April 28, 2014
I watched Dr. Strangelove the other day. I have seen it perhaps a dozen times; it makes sense of senseless news. When Major T.J. ‘King’ Kong goes “toe to toe with the Rooskies” and flies his rogue B52 nuclear bomber to a target in Russia, it’s left to General ‘Buck’ Turgidson to reassure the President. Strike first, says the general, and “you got no more than 10 to 20 million killed, tops.”
President Merkin Muffley: “I will not go down in history as the greatest mass-murderer since Adolf Hitler.”
General Turgidson: “Perhaps it might be better, Mr. President, if you were more concerned with the American people than with your image in the history books.”
The genius of Stanley Kubrick’s film is that it accurately represents the cold war’s lunacy and dangers. Most of the characters are based on real people and real maniacs. There is no equivalent to Strangelove today, because popular culture is directed almost entirely at our interior lives, as if identity is the moral zeitgeist and true satire is redundant; yet the dangers are the same. The nuclear clock has remained at five minutes to midnight; the same false flags are hoisted above the same targets by the same “invisible government”, as Edward Bernays, the inventor of public relations, described modern propaganda.
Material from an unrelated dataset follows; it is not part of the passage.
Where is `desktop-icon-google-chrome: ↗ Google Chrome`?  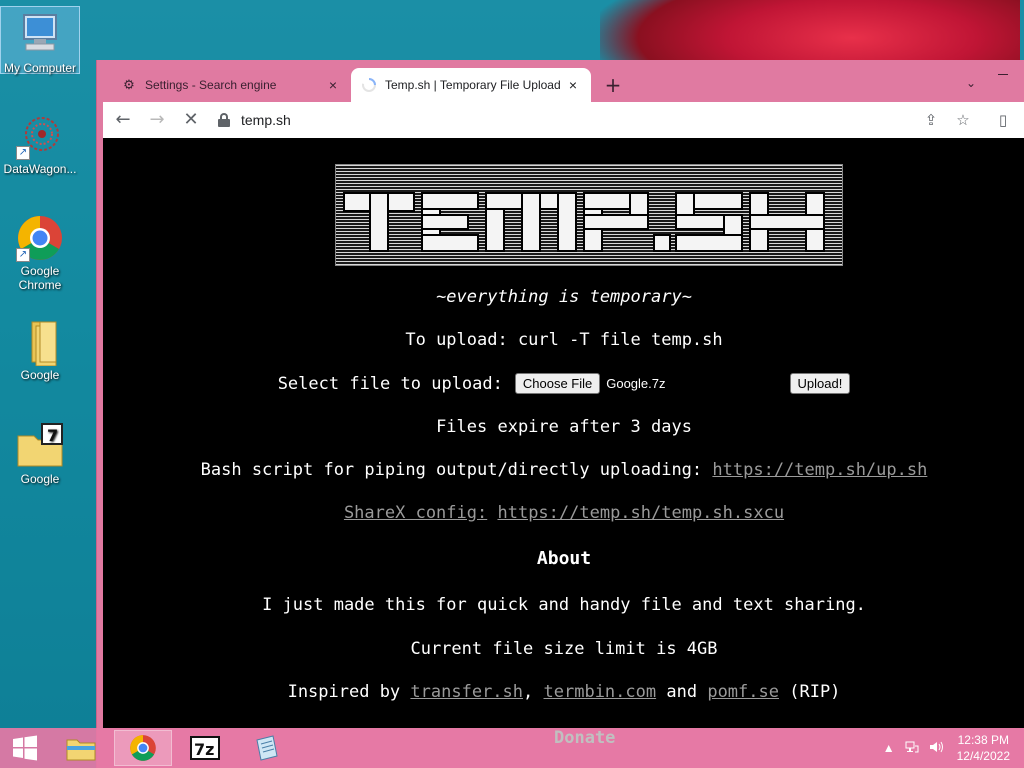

In 1964, the year Strangelove was made, “the missile gap” was the false flag. In order to build more and bigger nuclear weapons and pursue an undeclared policy of domination, President John Kennedy approved the CIA’s propaganda that the Soviet Union was well ahead of the US in the production of Intercontinental Ballistic Missiles. This filled front pages as the “Russian threat”. In fact, the Americans were so far ahead in the production of ICBMs, the Russians never approached them. The cold war was based largely on this lie.